Assigned task: Find the line containing "The image size is (814, 437)." in the entries below. Restate it and each line after it, word for word, up to and including the line containing "This screenshot has height=556, width=611.".

────────────────

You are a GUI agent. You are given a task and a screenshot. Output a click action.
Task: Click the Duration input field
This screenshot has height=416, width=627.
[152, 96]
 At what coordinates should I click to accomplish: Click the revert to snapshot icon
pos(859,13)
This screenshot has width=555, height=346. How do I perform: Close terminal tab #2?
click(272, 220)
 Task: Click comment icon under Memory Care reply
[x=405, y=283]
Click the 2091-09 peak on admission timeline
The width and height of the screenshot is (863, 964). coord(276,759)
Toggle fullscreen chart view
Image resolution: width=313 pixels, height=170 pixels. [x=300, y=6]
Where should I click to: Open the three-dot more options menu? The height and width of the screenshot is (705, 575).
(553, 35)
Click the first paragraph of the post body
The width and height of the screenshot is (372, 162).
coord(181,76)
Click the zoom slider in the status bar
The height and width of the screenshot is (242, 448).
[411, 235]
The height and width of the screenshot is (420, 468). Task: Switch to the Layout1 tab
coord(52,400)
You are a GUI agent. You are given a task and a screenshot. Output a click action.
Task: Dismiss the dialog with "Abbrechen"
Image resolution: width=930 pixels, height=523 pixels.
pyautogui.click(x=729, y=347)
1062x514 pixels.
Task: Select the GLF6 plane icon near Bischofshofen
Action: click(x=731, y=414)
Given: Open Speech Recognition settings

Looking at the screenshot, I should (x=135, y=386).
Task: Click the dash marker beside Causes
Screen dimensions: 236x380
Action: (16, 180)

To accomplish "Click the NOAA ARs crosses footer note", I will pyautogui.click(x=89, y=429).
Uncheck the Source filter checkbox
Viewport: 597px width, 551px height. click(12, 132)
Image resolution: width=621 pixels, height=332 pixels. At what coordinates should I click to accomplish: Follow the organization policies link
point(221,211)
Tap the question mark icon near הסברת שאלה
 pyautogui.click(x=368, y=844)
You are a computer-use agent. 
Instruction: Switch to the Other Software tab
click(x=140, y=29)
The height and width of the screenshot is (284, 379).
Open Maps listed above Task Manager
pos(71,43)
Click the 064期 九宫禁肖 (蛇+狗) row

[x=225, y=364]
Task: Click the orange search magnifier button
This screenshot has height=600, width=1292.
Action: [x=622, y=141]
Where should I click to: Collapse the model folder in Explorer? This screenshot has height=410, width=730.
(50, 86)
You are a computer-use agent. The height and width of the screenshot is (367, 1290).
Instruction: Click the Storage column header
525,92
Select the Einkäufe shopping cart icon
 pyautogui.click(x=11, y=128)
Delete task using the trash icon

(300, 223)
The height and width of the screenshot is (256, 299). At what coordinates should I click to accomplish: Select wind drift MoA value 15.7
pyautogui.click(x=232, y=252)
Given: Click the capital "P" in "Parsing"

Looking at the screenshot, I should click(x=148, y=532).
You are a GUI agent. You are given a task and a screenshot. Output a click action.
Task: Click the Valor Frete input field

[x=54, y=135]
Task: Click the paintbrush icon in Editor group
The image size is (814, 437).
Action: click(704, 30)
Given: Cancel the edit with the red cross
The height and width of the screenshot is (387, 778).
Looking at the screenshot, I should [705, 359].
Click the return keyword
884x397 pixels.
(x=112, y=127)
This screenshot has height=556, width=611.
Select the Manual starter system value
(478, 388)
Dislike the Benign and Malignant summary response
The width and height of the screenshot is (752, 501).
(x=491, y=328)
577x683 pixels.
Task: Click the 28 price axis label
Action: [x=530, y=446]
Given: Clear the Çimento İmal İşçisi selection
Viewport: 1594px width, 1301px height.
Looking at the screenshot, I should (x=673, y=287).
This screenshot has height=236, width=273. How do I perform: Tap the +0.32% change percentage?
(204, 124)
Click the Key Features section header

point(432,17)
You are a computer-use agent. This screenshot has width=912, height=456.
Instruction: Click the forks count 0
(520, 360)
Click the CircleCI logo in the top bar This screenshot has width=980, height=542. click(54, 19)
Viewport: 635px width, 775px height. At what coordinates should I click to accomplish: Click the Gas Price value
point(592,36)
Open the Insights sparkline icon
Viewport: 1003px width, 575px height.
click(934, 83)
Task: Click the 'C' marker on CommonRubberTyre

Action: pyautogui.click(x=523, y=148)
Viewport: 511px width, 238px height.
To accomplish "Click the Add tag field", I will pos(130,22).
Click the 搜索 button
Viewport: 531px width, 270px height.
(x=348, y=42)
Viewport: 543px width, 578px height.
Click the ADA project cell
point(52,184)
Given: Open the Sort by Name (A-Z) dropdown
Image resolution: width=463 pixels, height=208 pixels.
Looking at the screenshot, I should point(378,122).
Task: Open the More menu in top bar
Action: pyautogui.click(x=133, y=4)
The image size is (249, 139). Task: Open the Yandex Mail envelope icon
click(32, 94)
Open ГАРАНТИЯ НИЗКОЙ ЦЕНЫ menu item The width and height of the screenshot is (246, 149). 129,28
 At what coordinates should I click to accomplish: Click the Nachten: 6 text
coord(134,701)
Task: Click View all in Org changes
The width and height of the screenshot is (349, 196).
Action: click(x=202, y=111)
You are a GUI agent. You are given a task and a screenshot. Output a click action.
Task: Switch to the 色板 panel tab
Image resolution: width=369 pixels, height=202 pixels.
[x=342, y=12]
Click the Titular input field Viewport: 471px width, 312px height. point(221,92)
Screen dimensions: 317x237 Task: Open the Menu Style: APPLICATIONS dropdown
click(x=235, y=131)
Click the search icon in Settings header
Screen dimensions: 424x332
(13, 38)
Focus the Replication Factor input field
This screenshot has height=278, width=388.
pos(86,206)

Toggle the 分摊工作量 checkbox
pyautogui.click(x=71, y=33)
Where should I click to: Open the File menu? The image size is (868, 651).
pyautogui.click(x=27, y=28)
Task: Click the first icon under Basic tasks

────────────────

Task answer:
The image size is (814, 437).
Action: click(704, 30)
Given: Cancel the edit with the red cross
The height and width of the screenshot is (387, 778).
Looking at the screenshot, I should [705, 359].
Click the return keyword
884x397 pixels.
(x=112, y=127)
This screenshot has height=556, width=611.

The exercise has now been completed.